## BEGIN Data for this task
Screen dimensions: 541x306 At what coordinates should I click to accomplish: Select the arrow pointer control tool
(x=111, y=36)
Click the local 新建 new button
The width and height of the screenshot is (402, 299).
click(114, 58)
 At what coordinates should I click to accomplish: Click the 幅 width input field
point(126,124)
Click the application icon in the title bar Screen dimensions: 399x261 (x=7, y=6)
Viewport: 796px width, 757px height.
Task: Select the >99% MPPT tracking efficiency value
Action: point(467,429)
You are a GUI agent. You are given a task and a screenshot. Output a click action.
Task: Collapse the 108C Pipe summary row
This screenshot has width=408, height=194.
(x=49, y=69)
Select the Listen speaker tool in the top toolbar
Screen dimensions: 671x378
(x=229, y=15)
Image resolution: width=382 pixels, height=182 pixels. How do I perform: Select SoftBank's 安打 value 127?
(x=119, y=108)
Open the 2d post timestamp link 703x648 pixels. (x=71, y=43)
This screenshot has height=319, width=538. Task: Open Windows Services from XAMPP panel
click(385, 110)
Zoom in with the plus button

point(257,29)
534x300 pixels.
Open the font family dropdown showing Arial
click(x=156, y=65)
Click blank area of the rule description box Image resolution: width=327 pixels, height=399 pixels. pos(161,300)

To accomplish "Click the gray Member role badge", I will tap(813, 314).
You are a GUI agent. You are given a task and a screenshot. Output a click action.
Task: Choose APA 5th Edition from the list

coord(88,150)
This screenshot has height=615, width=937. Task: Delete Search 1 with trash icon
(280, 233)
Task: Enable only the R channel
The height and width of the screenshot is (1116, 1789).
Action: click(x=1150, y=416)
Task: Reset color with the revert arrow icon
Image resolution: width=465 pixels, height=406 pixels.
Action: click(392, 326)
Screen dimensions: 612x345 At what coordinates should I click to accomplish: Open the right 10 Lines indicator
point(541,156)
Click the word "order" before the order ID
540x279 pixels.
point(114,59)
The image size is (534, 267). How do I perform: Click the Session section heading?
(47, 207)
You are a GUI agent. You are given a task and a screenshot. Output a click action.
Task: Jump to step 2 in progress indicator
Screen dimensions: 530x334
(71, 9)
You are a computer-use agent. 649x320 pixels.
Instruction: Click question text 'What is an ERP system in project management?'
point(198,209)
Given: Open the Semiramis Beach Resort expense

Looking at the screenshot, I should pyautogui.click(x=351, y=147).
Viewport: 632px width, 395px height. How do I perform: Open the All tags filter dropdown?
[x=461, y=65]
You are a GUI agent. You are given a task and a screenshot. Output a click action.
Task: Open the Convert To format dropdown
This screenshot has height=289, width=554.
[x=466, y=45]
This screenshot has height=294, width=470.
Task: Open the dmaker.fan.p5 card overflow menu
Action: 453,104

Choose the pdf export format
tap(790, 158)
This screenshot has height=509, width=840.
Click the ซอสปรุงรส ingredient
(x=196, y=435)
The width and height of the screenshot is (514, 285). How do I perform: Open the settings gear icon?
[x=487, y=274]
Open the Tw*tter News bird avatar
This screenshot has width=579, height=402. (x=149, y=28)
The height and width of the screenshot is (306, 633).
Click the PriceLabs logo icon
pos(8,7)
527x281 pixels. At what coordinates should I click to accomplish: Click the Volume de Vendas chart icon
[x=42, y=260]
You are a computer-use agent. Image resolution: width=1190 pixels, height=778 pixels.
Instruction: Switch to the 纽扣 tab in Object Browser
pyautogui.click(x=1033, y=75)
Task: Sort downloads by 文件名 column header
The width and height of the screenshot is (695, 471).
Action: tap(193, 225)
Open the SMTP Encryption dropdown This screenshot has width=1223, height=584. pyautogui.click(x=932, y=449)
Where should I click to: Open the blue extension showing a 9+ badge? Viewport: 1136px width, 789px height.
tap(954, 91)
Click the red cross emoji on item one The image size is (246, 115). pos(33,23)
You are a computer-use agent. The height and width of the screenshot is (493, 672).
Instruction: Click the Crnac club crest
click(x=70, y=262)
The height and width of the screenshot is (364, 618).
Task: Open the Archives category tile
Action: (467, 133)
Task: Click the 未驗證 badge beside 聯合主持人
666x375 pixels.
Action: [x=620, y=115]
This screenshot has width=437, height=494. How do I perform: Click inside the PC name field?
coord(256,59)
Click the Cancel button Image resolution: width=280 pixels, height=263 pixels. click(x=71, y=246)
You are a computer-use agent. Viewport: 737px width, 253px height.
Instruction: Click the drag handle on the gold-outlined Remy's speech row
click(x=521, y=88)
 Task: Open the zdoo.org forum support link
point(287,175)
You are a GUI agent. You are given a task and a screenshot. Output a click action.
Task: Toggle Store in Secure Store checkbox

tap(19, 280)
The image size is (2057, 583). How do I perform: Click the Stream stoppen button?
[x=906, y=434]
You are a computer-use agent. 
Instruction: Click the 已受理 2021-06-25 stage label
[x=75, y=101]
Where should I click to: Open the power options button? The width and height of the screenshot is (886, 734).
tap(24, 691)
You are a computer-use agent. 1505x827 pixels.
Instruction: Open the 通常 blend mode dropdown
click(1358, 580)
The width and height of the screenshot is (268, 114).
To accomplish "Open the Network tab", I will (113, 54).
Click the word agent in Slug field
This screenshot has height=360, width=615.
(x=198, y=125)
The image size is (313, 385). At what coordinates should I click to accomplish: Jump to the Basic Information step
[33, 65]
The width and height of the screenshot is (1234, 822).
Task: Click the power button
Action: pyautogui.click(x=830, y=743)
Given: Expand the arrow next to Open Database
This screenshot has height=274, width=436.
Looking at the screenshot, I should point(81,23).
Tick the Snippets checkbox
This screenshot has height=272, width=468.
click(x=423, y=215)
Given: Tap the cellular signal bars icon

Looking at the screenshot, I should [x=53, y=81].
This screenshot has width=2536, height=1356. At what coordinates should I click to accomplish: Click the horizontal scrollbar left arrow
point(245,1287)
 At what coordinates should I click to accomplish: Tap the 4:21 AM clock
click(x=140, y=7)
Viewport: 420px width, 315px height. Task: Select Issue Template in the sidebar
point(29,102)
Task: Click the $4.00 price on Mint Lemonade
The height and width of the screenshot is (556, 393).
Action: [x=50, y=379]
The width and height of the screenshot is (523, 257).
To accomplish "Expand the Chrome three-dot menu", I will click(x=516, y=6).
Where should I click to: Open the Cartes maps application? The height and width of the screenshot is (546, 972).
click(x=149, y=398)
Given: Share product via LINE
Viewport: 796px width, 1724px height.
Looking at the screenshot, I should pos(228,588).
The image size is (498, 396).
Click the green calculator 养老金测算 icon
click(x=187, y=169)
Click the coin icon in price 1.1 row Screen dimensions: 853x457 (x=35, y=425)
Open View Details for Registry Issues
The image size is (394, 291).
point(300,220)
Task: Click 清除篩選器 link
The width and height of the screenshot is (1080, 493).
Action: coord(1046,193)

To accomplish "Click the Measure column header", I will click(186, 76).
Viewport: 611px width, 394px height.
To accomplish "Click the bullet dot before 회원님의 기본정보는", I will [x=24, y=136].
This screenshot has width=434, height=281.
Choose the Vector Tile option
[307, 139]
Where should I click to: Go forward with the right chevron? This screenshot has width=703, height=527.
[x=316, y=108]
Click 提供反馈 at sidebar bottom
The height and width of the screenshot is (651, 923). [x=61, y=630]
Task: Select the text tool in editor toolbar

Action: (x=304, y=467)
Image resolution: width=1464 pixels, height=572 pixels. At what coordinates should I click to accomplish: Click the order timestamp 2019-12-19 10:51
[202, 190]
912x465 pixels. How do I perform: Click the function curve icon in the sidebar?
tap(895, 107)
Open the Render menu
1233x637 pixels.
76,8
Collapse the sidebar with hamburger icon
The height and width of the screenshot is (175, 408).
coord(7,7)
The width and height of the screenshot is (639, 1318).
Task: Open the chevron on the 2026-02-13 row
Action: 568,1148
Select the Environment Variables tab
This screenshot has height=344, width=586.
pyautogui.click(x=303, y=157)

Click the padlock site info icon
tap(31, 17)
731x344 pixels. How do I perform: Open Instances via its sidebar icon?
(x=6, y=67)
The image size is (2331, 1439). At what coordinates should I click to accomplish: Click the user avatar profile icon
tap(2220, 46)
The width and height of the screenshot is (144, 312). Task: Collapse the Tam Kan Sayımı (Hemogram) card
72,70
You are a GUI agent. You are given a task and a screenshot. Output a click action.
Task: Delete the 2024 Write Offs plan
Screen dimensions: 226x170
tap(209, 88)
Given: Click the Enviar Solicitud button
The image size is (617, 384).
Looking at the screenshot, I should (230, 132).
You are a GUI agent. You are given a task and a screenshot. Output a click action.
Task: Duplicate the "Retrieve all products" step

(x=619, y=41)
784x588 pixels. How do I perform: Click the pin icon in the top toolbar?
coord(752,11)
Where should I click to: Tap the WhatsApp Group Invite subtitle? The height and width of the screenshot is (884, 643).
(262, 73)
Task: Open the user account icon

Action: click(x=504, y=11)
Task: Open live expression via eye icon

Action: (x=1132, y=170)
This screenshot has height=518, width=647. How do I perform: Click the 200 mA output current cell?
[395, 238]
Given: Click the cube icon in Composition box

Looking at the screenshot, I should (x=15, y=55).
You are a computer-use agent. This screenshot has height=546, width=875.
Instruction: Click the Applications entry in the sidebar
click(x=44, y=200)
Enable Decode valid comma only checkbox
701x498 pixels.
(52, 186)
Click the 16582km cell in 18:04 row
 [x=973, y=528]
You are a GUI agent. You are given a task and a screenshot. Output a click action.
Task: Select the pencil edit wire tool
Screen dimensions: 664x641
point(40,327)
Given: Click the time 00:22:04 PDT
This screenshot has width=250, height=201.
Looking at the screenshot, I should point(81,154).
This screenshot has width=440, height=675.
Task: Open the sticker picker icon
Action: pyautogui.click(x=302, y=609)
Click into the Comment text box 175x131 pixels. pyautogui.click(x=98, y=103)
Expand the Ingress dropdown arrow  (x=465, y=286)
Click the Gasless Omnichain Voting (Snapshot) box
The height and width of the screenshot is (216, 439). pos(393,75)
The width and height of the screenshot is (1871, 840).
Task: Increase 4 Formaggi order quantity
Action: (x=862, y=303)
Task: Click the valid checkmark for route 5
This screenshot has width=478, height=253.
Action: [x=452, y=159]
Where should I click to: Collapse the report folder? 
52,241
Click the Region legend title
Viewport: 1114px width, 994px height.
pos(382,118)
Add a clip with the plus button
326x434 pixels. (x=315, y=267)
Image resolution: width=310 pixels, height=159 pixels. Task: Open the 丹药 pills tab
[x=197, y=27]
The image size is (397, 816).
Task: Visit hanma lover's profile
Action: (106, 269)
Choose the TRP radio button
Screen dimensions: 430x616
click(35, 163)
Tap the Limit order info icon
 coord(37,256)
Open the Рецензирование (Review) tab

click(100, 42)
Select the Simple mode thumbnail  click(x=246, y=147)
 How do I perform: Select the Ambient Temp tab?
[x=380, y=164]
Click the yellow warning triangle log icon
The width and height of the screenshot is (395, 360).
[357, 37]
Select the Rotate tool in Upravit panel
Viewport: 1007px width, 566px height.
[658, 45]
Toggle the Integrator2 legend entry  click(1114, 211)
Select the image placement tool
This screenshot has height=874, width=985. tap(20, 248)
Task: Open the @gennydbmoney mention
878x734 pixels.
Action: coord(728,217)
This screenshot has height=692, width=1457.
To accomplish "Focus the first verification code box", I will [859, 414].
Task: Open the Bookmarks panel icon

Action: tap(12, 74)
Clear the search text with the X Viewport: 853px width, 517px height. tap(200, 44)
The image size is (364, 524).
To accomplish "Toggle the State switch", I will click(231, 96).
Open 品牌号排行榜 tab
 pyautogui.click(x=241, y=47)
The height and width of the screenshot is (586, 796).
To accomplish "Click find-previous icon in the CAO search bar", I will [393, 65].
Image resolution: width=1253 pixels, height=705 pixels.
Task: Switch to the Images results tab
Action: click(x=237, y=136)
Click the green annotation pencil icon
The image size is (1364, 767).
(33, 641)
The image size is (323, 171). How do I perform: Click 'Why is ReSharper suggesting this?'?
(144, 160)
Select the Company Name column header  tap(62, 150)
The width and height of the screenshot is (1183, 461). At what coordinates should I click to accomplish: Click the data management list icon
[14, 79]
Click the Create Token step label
## END Data for this task
• To do
Count the lines in the data above that contain the string "badge", treating case as significant, and give only the number.

• Solution to the problem
3